When I first heard of the plane's odd course yesterday, its calm preprogrammed descent into a cold mountainside, I thought of William Langewische's November 2001 article in The Atlantic examining the 1999 crash EgyptAir Flight 990. That plane, too, was intentionally crashed by its pilot, one Gameel al-Batouti. The consensus seems to be that al-Batouti killed hundreds of people because of personal problems, the consequences of reprimands from his employers at EgyptAir ranking highly. What will we find out about Lubitz?
This intentional crash, this mass murder, seems to have created a certain sense of unease.
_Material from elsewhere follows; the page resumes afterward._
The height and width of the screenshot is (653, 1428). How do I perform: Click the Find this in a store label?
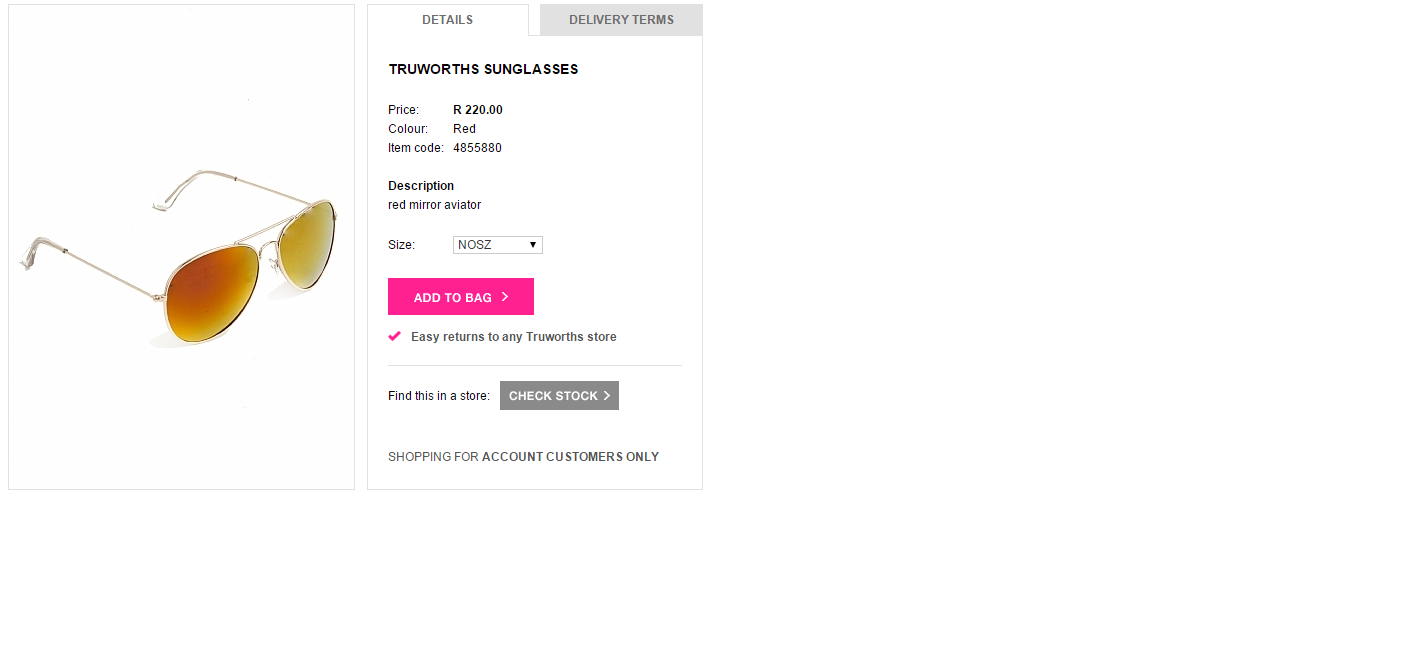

Philip Gourevitch's essay in The New Yorker, "A Bewildering Crash", caught the reality that, from the perspective of victims and non-victims alike, this seemed almost a random occurrence. These people died for no reason, and nothing could have been done to prevent this.
They could have been any of us, anywhere—whoever flies or rides a train or takes a bus or in any way entrusts her life to strangers, as we all must regularly and routinely to get through this world. That sense of investment in calamity—it could have been me—is true, of course, of accidents and targeted acts of terrorism as well. But to be told that a scene of mass death is the result of an accident or terrorism is to be given not only an explanation of the cause but also an idea of how to reckon with the consequence–through justice, or revenge, or measures meant to prevent a recurrence. After the massacre at Sandy Hook, we could at least dream of gun control. But the story of Lubitz, suddenly in control of a plane flying all those aboard to their deaths, offers us only a cosmic meaninglessness and bewilderment.
It would almost be more comforting if the Germanwings crash did turn out to be some sort of terrorist attack, after all, if this terrible action can trace its roots to some sort of dark conspiracy. It would almost be nice if, as seems quite possible, this wasn't the action of a single man who had a single bad morning and decided, kilometres above the ground, to commit mass murder. Then, there would be a proportionality between the act and its origins. Things would match up. As things stand, as James Follows observed earlier today, there really is very little that can be done to prevent future occurrences of this sort.
But then, this sort of thing is common in all catastrophes of this kind. Look at September 11th conspiracy theories, particularly the ones alleging the active involvement of the American government. Yes, it would be a terrible thing if there was a conspiracy by powerful people in the United States to destroy two skyscrapers at the cost of thousands of lives in order to manipulate global politics, but at least the terrible outcomes of 9/11 would seem to have proportionately weighty origins. The reality of 9/11--the fact that a couple dozen men working on a shoestring budget directed by people on the other side of the planet could wreak such havoc, could change the world--demonstrates how fragile our civilization is.
If Germanwings 9525 means anything, it is as an illustration of the reality that modern globalized civilization relies on the good will of its members to avoid catastrophe. Knowing about this fragility is unsettling, I grant, but it's rather better to know about this than to remain in ignorance. We need to be prepared.